_DOCUMENT EXCERPT_
===============
I haveb't looked into this particular group, but usually it's patents. Someone owns a patent for the tech required to implement the standard, and they "license" it out to anyone who wants to implement that standard. Obviously, they won't agree to terms that hurt their ability to collect rent on their patent. Qualcomm is famously guilty of this in the modem space.

Does that seem stupid, to adopt an industry standard that requires patented technology to implement? That's because it is, and were we a sane society we would invalidate any patents that become an industry standard, but we're a bunch of idiots with a billionaire cuck fetish.

[-] Evil_Shrubbery@lemmy.zip 27 points 1 week ago

It's wild how much we flock around such shitty standards all the time, generation after generation.

[-] greybeard@feddit.online 78 points 1 week ago

We don't flock to it, they are forced upon us. Finding TVs that support DP is almost impossible.

One of the biggest problems is that shitty standards use the money they get from licensing the standard to push the standard. Good open standards often don't have a marketing budget to play with. On top of that, shitty standards can make unrealistic promises to gain an advantage. Like HDMI does with DRM. "If every device uses this standard, piracy will be a thing of the past!"

[-] Evil_Shrubbery@lemmy.zip 12 points 1 week ago

Yes, that is what I meant, the 'we' used like an alien might observe us.

Theoretically we could stop buying TVs, but practically we are forced into it by supply.

And yes, licencing a standard beyond dev should be just illegal, it hurts (almost) everyone.

[-] artyom@piefed.social 3 points 1 week ago* (last edited 1 week ago)

We don't flock to it, they are forced upon us. Finding TVs that support DP is almost impossible.

Nothing is forced on anyone. If people refused to buy them they would be forced to add other ports.
===============
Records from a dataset
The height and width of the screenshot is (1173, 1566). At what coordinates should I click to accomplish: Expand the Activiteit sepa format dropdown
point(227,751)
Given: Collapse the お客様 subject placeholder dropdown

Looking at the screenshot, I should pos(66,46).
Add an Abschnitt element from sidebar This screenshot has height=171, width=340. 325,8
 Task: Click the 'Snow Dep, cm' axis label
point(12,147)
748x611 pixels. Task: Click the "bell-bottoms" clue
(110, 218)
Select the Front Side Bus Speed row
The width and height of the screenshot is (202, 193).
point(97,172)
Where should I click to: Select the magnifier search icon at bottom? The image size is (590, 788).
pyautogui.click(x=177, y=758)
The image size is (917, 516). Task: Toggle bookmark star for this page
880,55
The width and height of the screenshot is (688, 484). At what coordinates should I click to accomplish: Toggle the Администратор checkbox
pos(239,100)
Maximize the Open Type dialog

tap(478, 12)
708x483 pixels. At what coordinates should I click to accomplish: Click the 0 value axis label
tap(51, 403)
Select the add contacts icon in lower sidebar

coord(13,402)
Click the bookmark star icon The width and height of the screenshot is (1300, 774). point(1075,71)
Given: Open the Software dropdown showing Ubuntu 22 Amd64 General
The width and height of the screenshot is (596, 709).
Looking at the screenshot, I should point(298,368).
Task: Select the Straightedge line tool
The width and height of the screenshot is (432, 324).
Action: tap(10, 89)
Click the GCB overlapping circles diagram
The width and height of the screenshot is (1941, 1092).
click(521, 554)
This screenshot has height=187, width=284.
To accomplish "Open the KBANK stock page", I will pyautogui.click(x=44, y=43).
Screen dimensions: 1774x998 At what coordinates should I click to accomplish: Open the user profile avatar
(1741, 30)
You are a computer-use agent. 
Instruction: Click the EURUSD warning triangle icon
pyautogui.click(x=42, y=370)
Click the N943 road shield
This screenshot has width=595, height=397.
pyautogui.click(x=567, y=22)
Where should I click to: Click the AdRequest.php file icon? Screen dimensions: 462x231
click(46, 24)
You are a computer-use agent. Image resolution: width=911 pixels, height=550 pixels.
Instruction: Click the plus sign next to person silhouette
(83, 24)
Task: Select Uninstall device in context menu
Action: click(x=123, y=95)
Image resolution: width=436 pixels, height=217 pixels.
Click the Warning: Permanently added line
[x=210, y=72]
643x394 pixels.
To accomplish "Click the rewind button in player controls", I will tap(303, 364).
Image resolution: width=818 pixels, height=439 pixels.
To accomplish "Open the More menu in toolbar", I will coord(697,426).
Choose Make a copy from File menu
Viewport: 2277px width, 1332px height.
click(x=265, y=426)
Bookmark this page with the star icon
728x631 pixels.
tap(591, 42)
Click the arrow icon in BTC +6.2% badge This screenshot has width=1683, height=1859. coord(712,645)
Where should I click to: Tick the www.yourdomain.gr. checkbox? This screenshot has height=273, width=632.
===============
Quote the discussion of patented standards from "[-] greybeard@feddit.online 78" to "it by supply.". Work only from the discussion of patented standards, not from the data.

_EXPECTED ANSWER_
[-] greybeard@feddit.online 78 points 1 week ago

We don't flock to it, they are forced upon us. Finding TVs that support DP is almost impossible.

One of the biggest problems is that shitty standards use the money they get from licensing the standard to push the standard. Good open standards often don't have a marketing budget to play with. On top of that, shitty standards can make unrealistic promises to gain an advantage. Like HDMI does with DRM. "If every device uses this standard, piracy will be a thing of the past!"

[-] Evil_Shrubbery@lemmy.zip 12 points 1 week ago

Yes, that is what I meant, the 'we' used like an alien might observe us.

Theoretically we could stop buying TVs, but practically we are forced into it by supply.